**Problem to work on**
Please convert the entries starting at the line that contains "will (x=527, y=433)." and ending at the line that contains "will (x=795, y=619)." into a JSON list of strings, one string per line, omitting blank lines.

**Material for this exercise**
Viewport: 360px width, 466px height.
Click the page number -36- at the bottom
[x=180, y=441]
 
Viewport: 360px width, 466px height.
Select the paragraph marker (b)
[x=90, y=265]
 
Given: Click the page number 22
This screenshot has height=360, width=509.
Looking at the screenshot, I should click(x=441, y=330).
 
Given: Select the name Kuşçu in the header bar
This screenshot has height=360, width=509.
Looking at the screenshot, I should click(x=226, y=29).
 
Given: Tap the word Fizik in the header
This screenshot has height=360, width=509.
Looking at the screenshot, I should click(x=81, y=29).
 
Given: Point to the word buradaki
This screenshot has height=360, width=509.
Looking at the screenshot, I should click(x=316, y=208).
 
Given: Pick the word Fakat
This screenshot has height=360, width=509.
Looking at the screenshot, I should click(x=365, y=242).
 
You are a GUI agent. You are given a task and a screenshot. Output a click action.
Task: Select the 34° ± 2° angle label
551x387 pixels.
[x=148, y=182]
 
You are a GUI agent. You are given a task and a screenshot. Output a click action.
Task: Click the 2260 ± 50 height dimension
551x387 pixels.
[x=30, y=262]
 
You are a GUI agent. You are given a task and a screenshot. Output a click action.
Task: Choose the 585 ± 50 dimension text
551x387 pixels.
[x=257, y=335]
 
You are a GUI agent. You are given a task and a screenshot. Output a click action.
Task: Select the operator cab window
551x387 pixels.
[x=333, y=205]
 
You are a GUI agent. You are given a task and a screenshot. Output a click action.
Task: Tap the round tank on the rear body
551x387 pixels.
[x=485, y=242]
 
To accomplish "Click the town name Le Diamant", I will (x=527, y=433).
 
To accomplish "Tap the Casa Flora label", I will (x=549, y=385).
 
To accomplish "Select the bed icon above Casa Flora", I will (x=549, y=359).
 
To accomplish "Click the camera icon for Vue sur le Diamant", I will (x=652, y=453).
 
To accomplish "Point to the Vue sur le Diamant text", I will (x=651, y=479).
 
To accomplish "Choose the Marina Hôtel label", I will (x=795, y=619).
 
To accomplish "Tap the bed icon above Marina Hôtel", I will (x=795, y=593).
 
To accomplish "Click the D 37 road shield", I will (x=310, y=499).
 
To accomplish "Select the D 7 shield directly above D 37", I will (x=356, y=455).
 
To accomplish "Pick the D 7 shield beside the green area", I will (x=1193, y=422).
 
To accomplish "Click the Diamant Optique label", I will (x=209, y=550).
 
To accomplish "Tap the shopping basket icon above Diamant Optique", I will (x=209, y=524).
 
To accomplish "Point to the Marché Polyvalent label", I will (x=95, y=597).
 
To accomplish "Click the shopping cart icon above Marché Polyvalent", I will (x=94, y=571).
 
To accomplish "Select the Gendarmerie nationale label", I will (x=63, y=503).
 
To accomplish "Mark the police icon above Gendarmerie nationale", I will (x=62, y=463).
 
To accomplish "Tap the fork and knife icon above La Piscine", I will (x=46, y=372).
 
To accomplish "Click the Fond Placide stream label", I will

**Exercise output**
[
  "To accomplish \"Click the town name Le Diamant\", I will (x=527, y=433).",
  "To accomplish \"Tap the Casa Flora label\", I will (x=549, y=385).",
  "To accomplish \"Select the bed icon above Casa Flora\", I will (x=549, y=359).",
  "To accomplish \"Click the camera icon for Vue sur le Diamant\", I will (x=652, y=453).",
  "To accomplish \"Point to the Vue sur le Diamant text\", I will (x=651, y=479).",
  "To accomplish \"Choose the Marina Hôtel label\", I will (x=795, y=619)."
]